2.4. Une vulnérabilité politique

Le Canada est un pays stable, mais exposé :

  • aux pressions économiques,
  • aux fluctuations politiques américaines,
  • aux tensions frontalières,
  • aux campagnes de désinformation.

Les signaux extrêmes ne doivent pas être interprétés comme des blagues. Ils doivent être compris comme des tests de résistance.

3. Les promesses 2024 réalisées : un rappel que le farfelu peut devenir réel

Immigration

  • Durcissement massif des mesures à la frontière.
  • Déportations ciblées.
  • Adoption du Laken Riley Act. → Promesses tenues ou en cours.

Fiscalité

  • Adoption du One Big Beautiful Bill Act.
  • Réductions d’impôts. → Promesses tenues.

Politique internationale

  • Nouvelle sortie de l’accord de Paris. → Promesse tenue.

Justice

  • Pardons liés au 6 janvier 2021.
  • Pardon complet de Ross Ulbricht. → Promesses tenues.

Technologie

  • Sauvegarde de TikTok. → Promesse tenue.

Administration

  • Réduction du rôle du Department of Education. → Promesse en cours.

Ces réalisations montrent que les signaux extrêmes ne sont pas des provocations isolées, mais des pré‑annonces.

4. Le cas du troisième mandat : un test institutionnel américain qui concerne Ottawa

Même si la Constitution limite clairement la présidence à deux mandats, le simple fait de laisser planer le doute :

  • mobilise son électorat,
  • teste la réaction des institutions,
  • banalise l’idée,
  • prépare des argumentaires juridiques alternatifs.

Pour le Canada, cela signifie :

  • une incertitude prolongée,
  • une instabilité politique chez le principal partenaire,
  • un risque accru de décisions unilatérales.

5. Le cas du “Canada 51e État” : une provocation stratégique à ne pas sous-estimer

Cette idée n’a aucune base juridique ou politique sérieuse. Mais elle sert à :

  • rappeler la dépendance canadienne,
  • tester la réaction d’Ottawa,
  • galvaniser son électorat nationaliste,
  • fragiliser la confiance des Canadiens dans leurs institutions.

Le danger n’est pas l’annexion.

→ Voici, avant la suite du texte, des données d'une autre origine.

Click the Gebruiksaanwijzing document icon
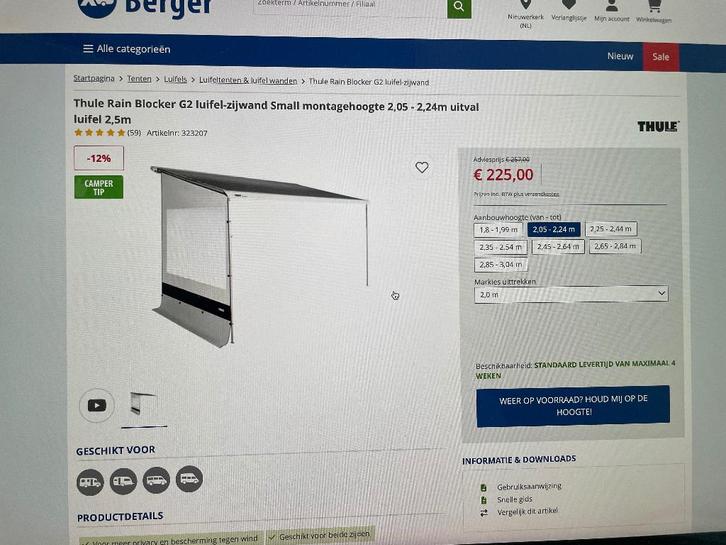Image resolution: width=726 pixels, height=545 pixels. coord(484,488)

Le danger est la banalisation de la provocation.

Conclusion : le Canada doit répondre par la lucidité, pas par le déni

Le schéma est clair :

  • dire l’impensable,
  • laisser les gens rire,
  • répéter,
  • normaliser,
  • agir lorsque l’attention baisse.

Les promesses controversées de 2024 ont été réalisées. Les signaux actuels doivent donc être pris au sérieux, non pas comme des prédictions, mais comme des indicateurs de méthode.

Pour le Canada, la vigilance n’est pas une posture alarmiste. C’est une nécessité stratégique.

Ignorer ces signaux, c’est faire l’autruche. La meilleure défense n’est pas l’indignation, mais la lucidité.